## Request
Output the data from its first line through the line containing "TV-Recaps-Reviews (80, 28)", inclusive, as a Markdown table with the columns Row and Line. Number each row, and leave out blank lines and pictures.
--- Supplied material ---
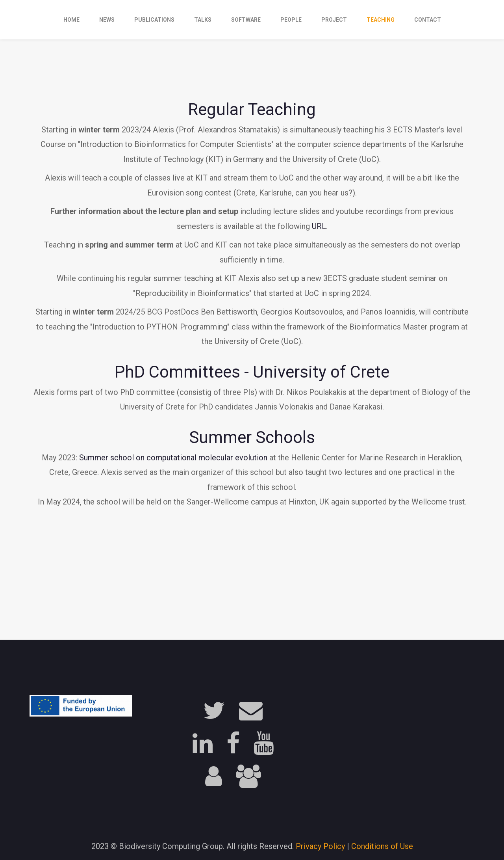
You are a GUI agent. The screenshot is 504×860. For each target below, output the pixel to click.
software (246, 20)
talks (203, 20)
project (334, 20)
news (107, 20)
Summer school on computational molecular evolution (173, 458)
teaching (380, 20)
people (291, 20)
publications (154, 20)
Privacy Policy (320, 846)
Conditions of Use (382, 846)
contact (428, 20)
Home (71, 20)
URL (319, 226)
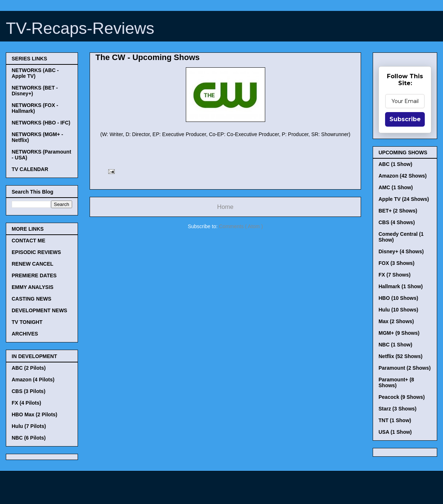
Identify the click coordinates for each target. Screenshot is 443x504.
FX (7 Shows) (395, 275)
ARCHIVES (25, 334)
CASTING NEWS (31, 299)
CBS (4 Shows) (397, 222)
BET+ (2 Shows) (398, 211)
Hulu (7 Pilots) (29, 426)
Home (225, 207)
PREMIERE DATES (34, 275)
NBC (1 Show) (395, 345)
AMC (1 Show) (396, 187)
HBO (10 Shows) (398, 298)
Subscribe (405, 119)
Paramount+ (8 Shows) (396, 382)
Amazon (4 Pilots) (33, 380)
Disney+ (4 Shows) (401, 251)
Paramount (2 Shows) (404, 368)
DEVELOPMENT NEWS (39, 310)
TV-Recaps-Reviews (80, 28)
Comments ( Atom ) (241, 226)
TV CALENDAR (30, 169)
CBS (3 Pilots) (28, 391)
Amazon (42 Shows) (403, 176)
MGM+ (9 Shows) (399, 333)
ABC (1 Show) (395, 164)
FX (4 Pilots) (26, 403)
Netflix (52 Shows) (400, 356)
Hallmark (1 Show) (400, 286)
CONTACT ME (28, 241)
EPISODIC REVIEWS (36, 252)
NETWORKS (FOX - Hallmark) (35, 108)
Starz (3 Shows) (397, 409)
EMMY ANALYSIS (32, 287)
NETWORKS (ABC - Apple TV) (35, 73)
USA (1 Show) (395, 432)
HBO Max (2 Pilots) (34, 414)
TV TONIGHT (27, 322)
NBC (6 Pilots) (28, 438)
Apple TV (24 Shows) (404, 199)
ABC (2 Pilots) (28, 368)
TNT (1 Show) (395, 420)
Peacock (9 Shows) (401, 397)
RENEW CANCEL (32, 264)
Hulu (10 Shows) (398, 310)
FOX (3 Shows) (396, 263)
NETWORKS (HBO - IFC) (41, 123)
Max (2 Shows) (396, 321)
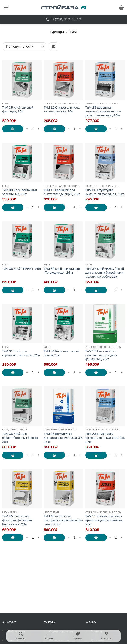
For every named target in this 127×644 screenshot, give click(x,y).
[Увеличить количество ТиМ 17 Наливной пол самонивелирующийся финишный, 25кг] (122, 372)
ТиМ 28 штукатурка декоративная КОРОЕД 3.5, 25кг (63, 438)
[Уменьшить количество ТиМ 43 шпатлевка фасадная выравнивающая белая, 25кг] (69, 538)
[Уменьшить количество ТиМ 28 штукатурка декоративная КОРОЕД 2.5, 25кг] (110, 455)
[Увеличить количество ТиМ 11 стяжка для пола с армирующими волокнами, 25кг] (122, 538)
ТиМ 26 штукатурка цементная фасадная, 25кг (105, 192)
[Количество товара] (33, 128)
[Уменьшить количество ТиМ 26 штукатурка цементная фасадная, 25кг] (110, 208)
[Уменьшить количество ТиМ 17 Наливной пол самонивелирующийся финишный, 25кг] (110, 372)
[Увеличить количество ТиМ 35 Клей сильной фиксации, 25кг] (38, 129)
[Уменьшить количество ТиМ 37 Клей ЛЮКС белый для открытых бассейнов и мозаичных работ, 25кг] (110, 290)
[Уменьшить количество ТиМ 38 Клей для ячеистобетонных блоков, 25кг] (27, 455)
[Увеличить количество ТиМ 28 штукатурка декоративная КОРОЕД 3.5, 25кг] (80, 455)
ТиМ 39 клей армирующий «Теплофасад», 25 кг (63, 271)
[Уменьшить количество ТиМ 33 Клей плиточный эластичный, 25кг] (27, 208)
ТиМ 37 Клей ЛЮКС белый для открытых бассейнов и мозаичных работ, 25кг (105, 273)
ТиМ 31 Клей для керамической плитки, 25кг (21, 353)
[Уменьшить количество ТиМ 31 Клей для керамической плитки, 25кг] (27, 372)
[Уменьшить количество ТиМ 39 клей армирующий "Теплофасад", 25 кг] (69, 290)
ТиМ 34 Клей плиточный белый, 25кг (61, 353)
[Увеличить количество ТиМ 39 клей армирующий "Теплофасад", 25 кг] (80, 290)
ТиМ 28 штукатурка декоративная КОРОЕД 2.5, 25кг (105, 438)
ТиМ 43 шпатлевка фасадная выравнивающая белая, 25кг (63, 520)
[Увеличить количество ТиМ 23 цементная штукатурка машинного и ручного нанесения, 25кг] (122, 129)
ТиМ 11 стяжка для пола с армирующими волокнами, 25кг (104, 520)
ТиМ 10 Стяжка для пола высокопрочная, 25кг (62, 110)
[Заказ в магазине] (25, 46)
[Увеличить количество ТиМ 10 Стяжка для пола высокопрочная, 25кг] (80, 129)
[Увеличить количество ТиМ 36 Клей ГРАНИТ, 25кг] (38, 290)
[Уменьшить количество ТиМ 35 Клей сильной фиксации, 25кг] (27, 129)
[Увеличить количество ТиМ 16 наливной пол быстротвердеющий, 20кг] (80, 208)
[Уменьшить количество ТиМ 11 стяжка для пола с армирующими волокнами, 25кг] (110, 538)
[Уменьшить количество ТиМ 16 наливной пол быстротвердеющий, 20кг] (69, 208)
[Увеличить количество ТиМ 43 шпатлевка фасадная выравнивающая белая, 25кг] (80, 538)
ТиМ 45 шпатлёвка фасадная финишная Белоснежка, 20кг (17, 520)
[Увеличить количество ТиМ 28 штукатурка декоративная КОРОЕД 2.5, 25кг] (122, 455)
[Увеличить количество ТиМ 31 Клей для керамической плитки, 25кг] (38, 372)
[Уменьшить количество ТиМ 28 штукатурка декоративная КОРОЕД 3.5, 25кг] (69, 455)
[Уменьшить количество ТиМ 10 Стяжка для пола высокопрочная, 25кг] (69, 129)
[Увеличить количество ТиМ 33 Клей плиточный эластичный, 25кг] (38, 208)
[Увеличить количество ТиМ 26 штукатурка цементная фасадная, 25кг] (122, 208)
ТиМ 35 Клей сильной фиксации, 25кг (18, 110)
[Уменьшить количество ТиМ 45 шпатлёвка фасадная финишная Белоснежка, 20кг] (27, 538)
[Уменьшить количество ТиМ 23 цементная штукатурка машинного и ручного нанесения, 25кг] (110, 129)
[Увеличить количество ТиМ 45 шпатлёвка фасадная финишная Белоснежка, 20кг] (38, 538)
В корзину (13, 129)
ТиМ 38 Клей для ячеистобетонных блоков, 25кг (20, 438)
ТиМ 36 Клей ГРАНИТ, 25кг (22, 269)
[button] (6, 7)
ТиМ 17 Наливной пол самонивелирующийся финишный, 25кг (101, 355)
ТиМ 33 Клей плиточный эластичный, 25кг (19, 192)
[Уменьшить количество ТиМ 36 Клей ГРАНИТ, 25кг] (27, 290)
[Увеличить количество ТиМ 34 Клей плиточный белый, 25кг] (80, 372)
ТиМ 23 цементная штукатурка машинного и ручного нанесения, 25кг (103, 112)
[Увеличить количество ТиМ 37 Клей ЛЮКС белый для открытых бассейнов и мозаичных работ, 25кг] (122, 290)
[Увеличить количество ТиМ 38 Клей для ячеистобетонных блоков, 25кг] (38, 455)
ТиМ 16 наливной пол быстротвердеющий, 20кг (62, 192)
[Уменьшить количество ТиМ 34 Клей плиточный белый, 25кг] (69, 372)
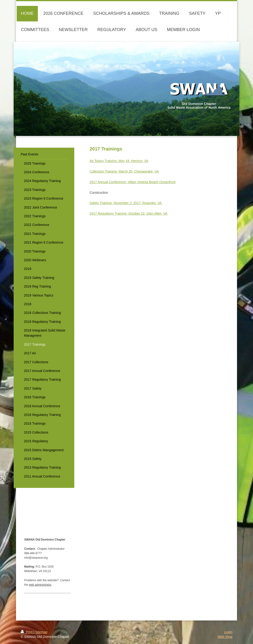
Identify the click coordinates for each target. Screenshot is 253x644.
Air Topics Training (103, 161)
---
## Expected answer
| Row | Line |
|---|---|
| 1 | You are a GUI agent. The screenshot is 504×860. For each target below, output the pixel to click. |
| 2 | software (246, 20) |
| 3 | talks (203, 20) |
| 4 | project (334, 20) |
| 5 | news (107, 20) |
| 6 | Summer school on computational molecular evolution (173, 458) |
| 7 | teaching (380, 20) |
| 8 | people (291, 20) |
| 9 | publications (154, 20) |
| 10 | Privacy Policy (320, 846) |
| 11 | Conditions of Use (382, 846) |
| 12 | contact (428, 20) |
| 13 | Home (71, 20) |
| 14 | URL (319, 226) |
| 15 | Identify the click coordinates for each target. Screenshot is 443x504. |
| 16 | FX (7 Shows) (395, 275) |
| 17 | ARCHIVES (25, 334) |
| 18 | CASTING NEWS (31, 299) |
| 19 | CBS (4 Shows) (397, 222) |
| 20 | BET+ (2 Shows) (398, 211) |
| 21 | Hulu (7 Pilots) (29, 426) |
| 22 | Home (225, 207) |
| 23 | PREMIERE DATES (34, 275) |
| 24 | NBC (1 Show) (395, 345) |
| 25 | AMC (1 Show) (396, 187) |
| 26 | HBO (10 Shows) (398, 298) |
| 27 | Subscribe (405, 119) |
| 28 | Paramount+ (8 Shows) (396, 382) |
| 29 | Amazon (4 Pilots) (33, 380) |
| 30 | Disney+ (4 Shows) (401, 251) |
| 31 | Paramount (2 Shows) (404, 368) |
| 32 | DEVELOPMENT NEWS (39, 310) |
| 33 | TV-Recaps-Reviews (80, 28) |